National Poetry Month, day twenty-two

Wow, we’re coming into the home stretch.

I wonder just what percentage of poetry can be accurately classified as “love poetry”. I assume it’s a pretty large percent, but who knows. It would be an impossible task to identify every love poem in the world, obviously, and there would be many that some would consider love poems and that some would not. But love is one of the great human themes, and it stands to reason that it would be also one of the great themes found in poetry. Just look at your local bookstore’s poetry section, and depending on the size of the store, you will almost certainly see a good portion of the selection devoted to collections of love poems. (And yes, I own several myself.)
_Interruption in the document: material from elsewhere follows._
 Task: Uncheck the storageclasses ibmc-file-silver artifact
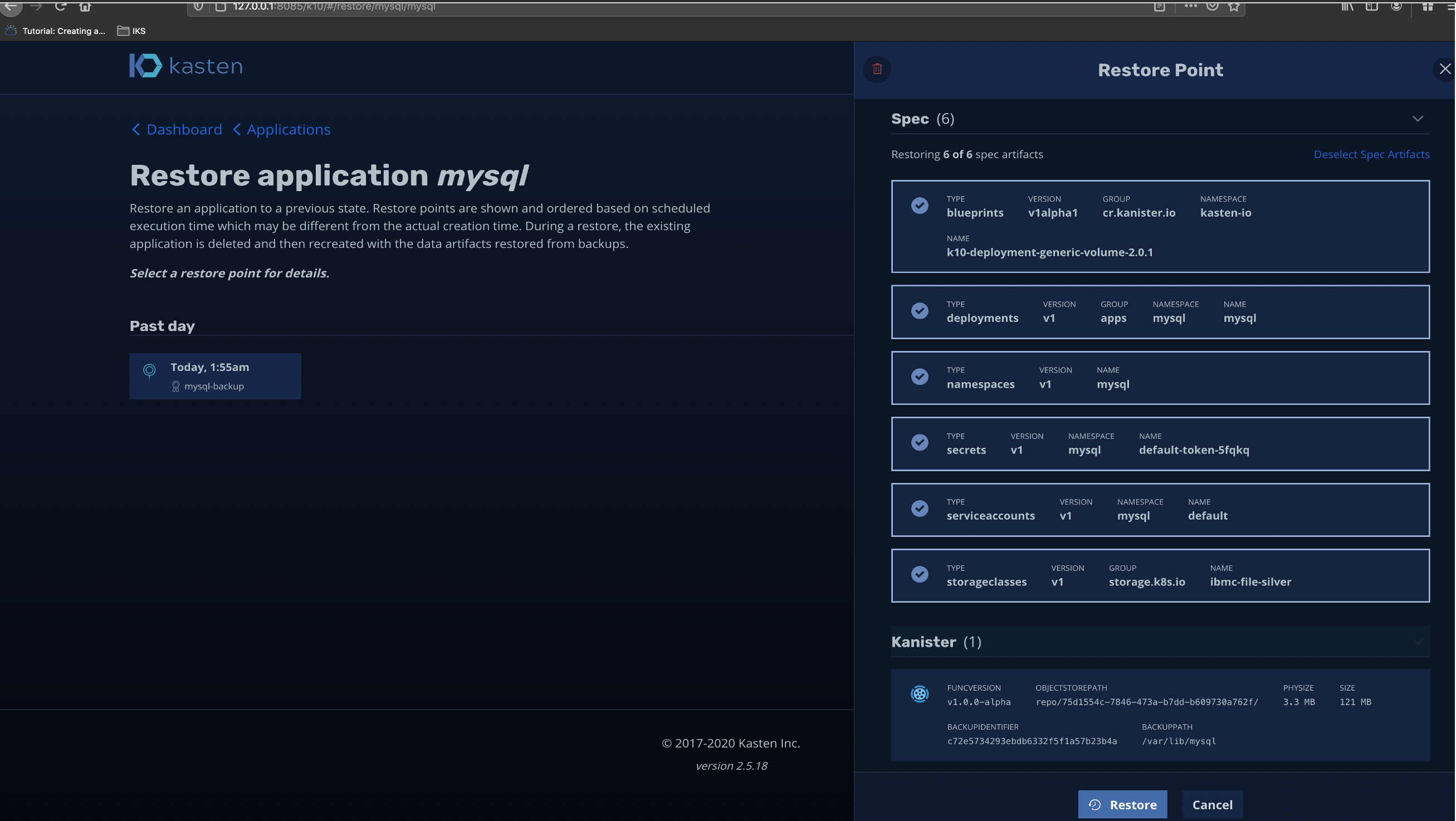(x=919, y=575)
Here is one of my favorite love poems, written by the great National Poet of Scotland, Robert Burns. Burns is always a delight to read, with his use of Scottish dialect and his unerring sense of poetic rhythm. The third stanza here amazes me each time I read this poem, because it suddenly elevates what seems, at first, like a fairly simple little rhyming love poem. “While the sands o’ life shall run” is a gorgeous, gorgeous line, ripe with wonderful metaphor.

A Red, Red Rose
by Robert Burns

O my Luve is like a red, red rose
   That’s newly sprung in June;
O my Luve is like the melody
   That’s sweetly played in tune.

So fair art thou, my bonnie lass,
   So deep in luve am I;
And I will luve thee still, my dear,
   Till a’ the seas gang dry.

Till a’ the seas gang dry, my dear,
   And the rocks melt wi’ the sun;
I will love thee still, my dear,
   While the sands o’ life shall run.

And fare thee weel, my only luve!
   And fare thee weel awhile!
And I will come again, my luve,
   Though it were ten thousand mile.